Но прежде всего – что мы считаем вещами? «Камень на дороге есть вещь и глыба земли на поле. Кувшин – вещь и колодец на дороге. Но что сказать о молоке в кувшине и о воде в колодце? И это тоже вещи, если облако на небе – вещь, и если лист, срываемый осенним ветром, и если коршун, парящий над лесом, по справедливости именуются вещами»[154]
. «Каждый уверен, что он знает: вещь есть то, вокруг чего собрались и скопились такие-то и такие-то свойства»[155]. Но если вещь сама по себе обладает одними свойствами, то художественное творение, которое доносит до нас истину – вещность вещи – совсем другими. Какими бы знаниями свойств вещи мы ни обладали, они не раскроют перед нами ее вещность. Если взять, например, какую-либо из вещей, скажем, гранитную скалу, и начать изучать ее свойства – описав ее внешний вид, измерив вес и объем скалы, расколов ее на куски, чтобы заглянуть внутрь, и т. п. – мы все же не достигнем понимания ее вещности.
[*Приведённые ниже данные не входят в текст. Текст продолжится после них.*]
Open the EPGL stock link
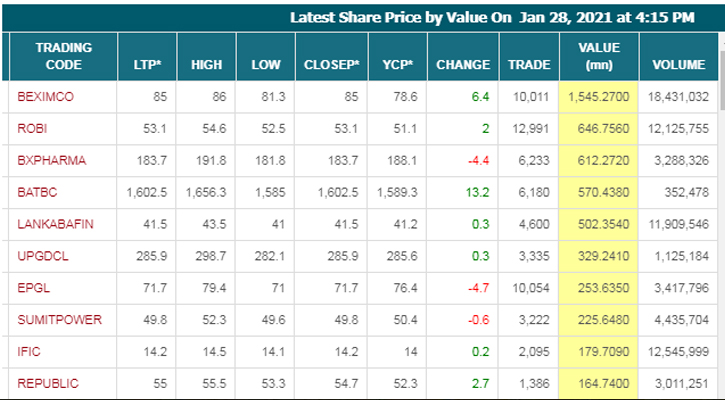This screenshot has height=400, width=725. pos(33,288)
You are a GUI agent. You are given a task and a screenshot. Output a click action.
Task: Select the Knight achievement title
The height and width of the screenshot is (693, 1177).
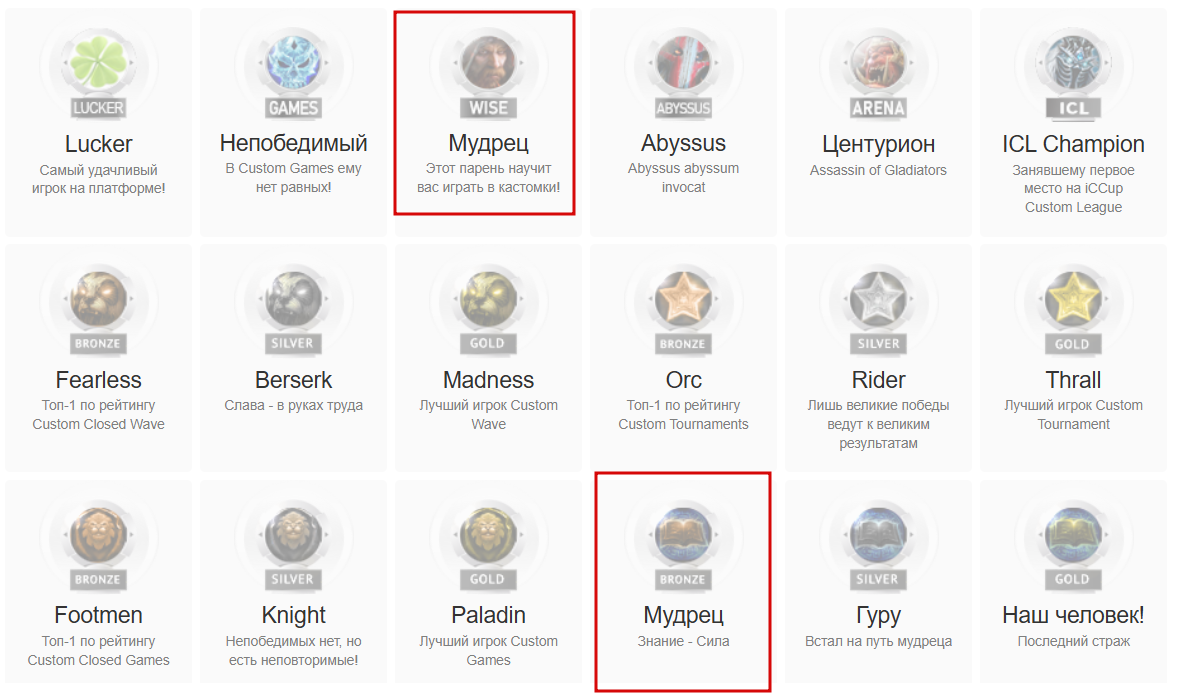pos(293,616)
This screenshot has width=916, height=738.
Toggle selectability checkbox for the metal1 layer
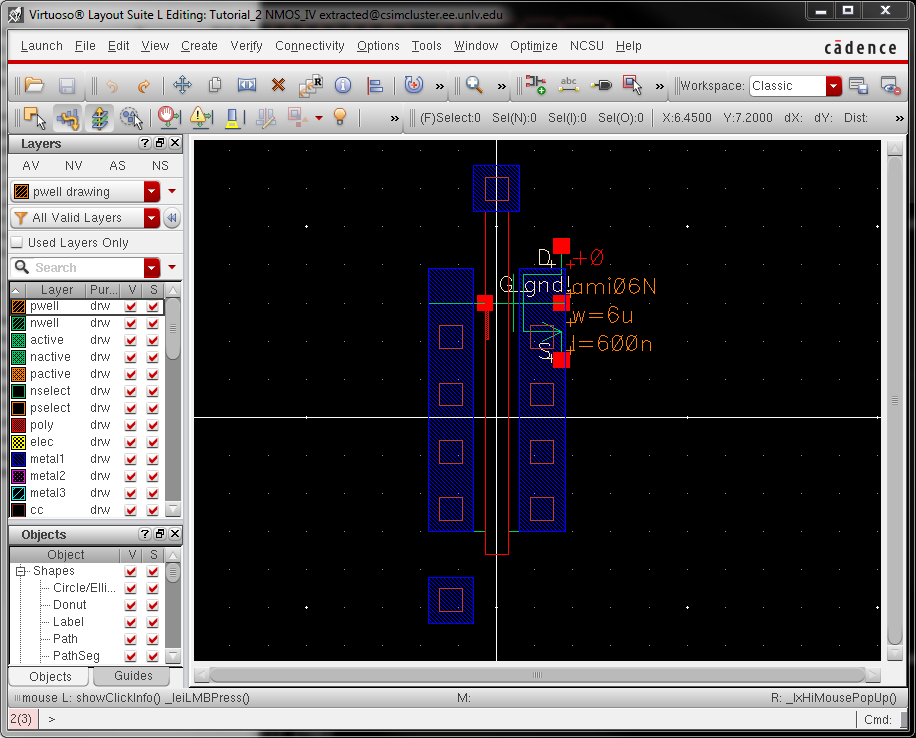point(153,459)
Не достигнем мы его и тогда, когда подойдем к вещи со стороны логического или философского ее осмысления и назовем любую из находящихся в природе или изготовленных человеком вещей «складом формы и вещества» или объединением субстанции с акциденцией, или совокупностью чувственных данных или объектом, находящимся в поле зрения субъекта, и т. п. Сущность вещи, через которую вещь полнее всего доносит свою вещность, вообще не может быть понята с помощью каких-либо определений. Всякое определение, по мнению Хайдеггера, закрепляет только некий способ человеческого видения вещи; в конечном счете, оно всегда приводит лишь к рациональному самопознанию субъекта. Поэтому ни одно из подобных определений не приближает нас к вещи, но лишь замыкает и сковывает видение ее. В первом видении человека открывается подлинный, хотя и непроницаемый для разума выход к вещи-без-нас, к бытию вещи в себе. Этот выход закрывается затем в субъективизме познания, живущего в Новое время под знаком декартовского ego cogito cogitatum, при котором вещь приобретает достоверность в своем бытии только благодаря «захвату» ее нашей мыслью. Бытие требует не отражения издалека, не закрепления рассудком, но полного растворения в мышлении человека. Т. е. возвращения бытия к самому себе в мышлении. Такое возвращение есть скачок (der Sprung) в совершенно иную область, нежели та, в которой мы привыкли мыслить. Это область самого бытия вещи, «явленность» вещи в бытии, дар бытия. Здесь происходит переключение мысли, поворот от субъективизма определений, от познания свойств или знаков к области бытия, к тайновидению бытия. Слово «бытие», которое не исчерпывается ни одним из понятий, созданных разумом, не покрывается ни одним из явлений в мире, берется теперь в качестве отправной точки мышления.Человеческое
Бытийная сущность человека лежит в основе его опыта бытия, каковой никаким эмпирическим опытом быть не может. Но благодаря такому опыту, становится возможным постижение истины сущего, чей век для Хайдеггера просиял когда-то в «великом времени греков». Стало быть, вновь мы встречаемся теперь со столь характерным и потому столь традиционным для немецкого мыслителя обращением к античности? Несомненно. Но какую роль играет оно на этот раз, какого рода истину мы найдем в тех «разверстых просторах сущего»?